COD: Ghosts £10 upgrade plan designed to help gamers with costly console transition
"Because transitions are tough."
The Call of Duty: Ghosts £10 upgrade plan is designed to help gamers out with the costly console transition, Infinity Ward has said.
For a limited time, those who buy the PlayStation 3 or Xbox 360 version of the shooter when they're released on 5th November can pay £10 to upgrade to the PlayStation 4 or Xbox One version when they're released afterwards.
This upgrade plan, coupled with the ability to take all of your Season Pass Content and all of your in-game progress with you within a console family for no additional charge, is part of a wider effort on Activision and Infinity Ward's part to ease the sure to be expensive transition to the £349 PS4 and the £429 Xbox One.
"It's an initiative we've been really pushing to help players through the transition," Infinity Ward executive producer Mark Rubin told Eurogamer.
"Because transitions are tough. We realise it's hard for a lot of our players to go out and buy an expensive piece of hardware.
"We literally had that question almost at the very beginning of development. We asked, how can we answer that question?
"We pushed to let the players take their stats and ID with them wherever they go across any platform, so if you buy the game in November and you don't get your next-gen console till Christmas or something, you're not going to lose all that progress.
"And we pushed with first-parties to do an upgrade path of some kind."
"Because transitions are tough. We realise it's hard for a lot of our players to go out and buy an expensive piece of hardware."
Infinity Ward executive producer Mark Rubin
But there's another reason for the upgrade plan: next-generation hesitation, as Activision boss Eric Hirshberg recently put it.

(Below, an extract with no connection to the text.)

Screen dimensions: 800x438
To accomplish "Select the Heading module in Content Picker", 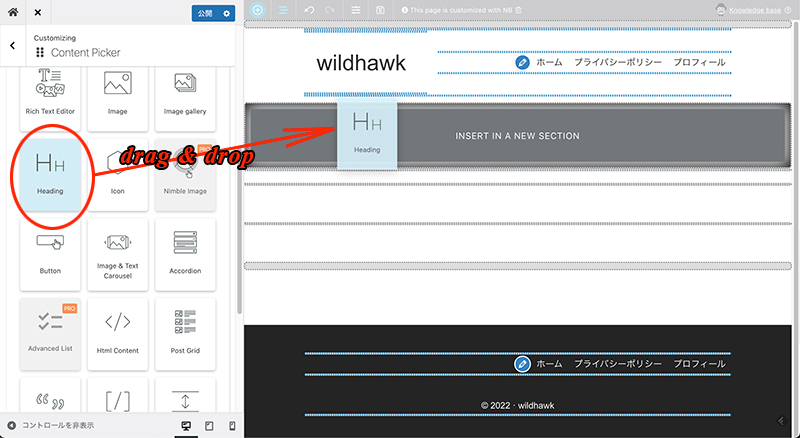I will [50, 172].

Earlier this month Hirshberg revealed pre-orders for Call of Duty: Ghosts were "well below" the number of pre-orders for last year's game, Call of Duty: Black Ops 2, and blamed it on fans not being sure which console they planned to play Ghosts on.

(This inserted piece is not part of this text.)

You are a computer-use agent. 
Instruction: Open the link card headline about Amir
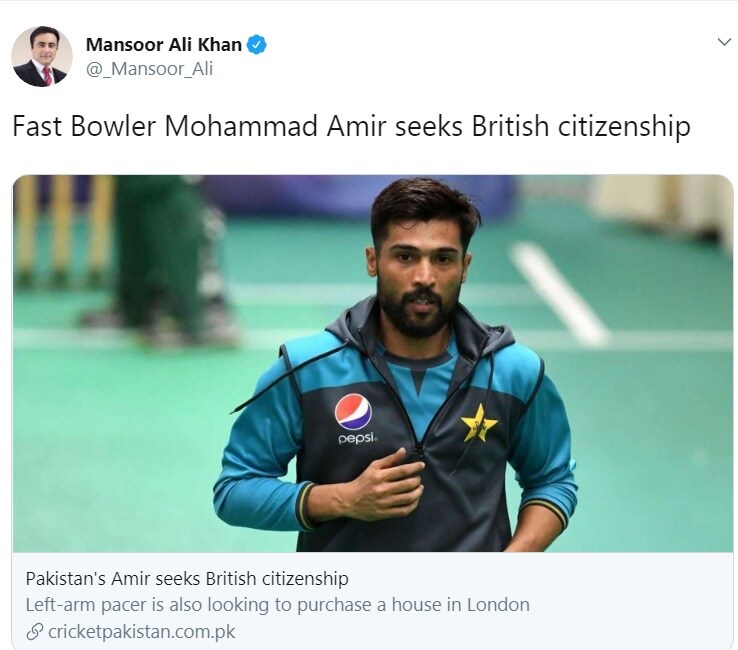coord(187,578)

But that was before Activision's huge Call of Duty: Ghosts multiplayer reveal event in Los Angeles - streamed online - which, Hirshberg told Eurogamer at Gamescom, had improved Ghosts' pre-order situation.
"It was very positive," Hirshberg said. "We saw a nice bump across everything, both the softer measures like social media engagement, as well as harder measures like interest and intent in the game."
The upgrade and stats transfer plan, announced last week, should also help, Hirshberg said. "Obviously we're doing everything we can to make it as seamless and frictionless a transition for people as possible," Hirshberg said.
"But at the end of the day, indecision and hesitation will continue this year because people are still going to be deciding what machine they're going to buy up to and probably through our launch."
"At the end of the day, indecision and hesitation will continue this year because people are still going to be deciding what machine they're going to buy up to and probably through our launch."
Activision boss Eric Hirshberg
Hirshberg said Activision was aware that the current-gen versions of Ghosts will sell more than the next-gen versions this year, simply because the PlayStation 3 and Xbox 360's install bases will dwarf the PlayStation 4 and Xbox One's.
It was a similar situation with the last console transition, Hirshberg said.
"If you look at the last console transition as a guide, the PS2 in particular stayed an incredibly relevant platform for years in the current console lifecycle. The majority of players this year will be playing our games on current gen.
"One of the things we're keeping an eye on, while all of the interest and heat culturally is around the next-gen, we've got to deliver a great current gen game as well."